(Saved data entries)
-=-=-

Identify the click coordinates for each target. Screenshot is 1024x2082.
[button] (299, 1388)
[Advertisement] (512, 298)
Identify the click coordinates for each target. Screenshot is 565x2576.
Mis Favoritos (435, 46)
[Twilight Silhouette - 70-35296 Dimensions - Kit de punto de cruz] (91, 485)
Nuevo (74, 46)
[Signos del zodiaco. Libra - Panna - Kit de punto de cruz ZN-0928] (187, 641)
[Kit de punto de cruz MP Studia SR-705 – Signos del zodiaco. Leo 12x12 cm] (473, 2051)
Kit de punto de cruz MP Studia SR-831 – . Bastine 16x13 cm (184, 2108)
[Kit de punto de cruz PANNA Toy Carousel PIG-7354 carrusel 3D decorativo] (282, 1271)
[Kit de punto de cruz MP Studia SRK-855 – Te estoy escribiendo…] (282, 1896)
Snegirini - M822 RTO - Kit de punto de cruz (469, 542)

-=-=-

_PROBLEM DESCRIPTION:_ Lines containing the word "Identify": how many are there in the data above? Reply with only that number.

_WRITTEN REPLY:_ 2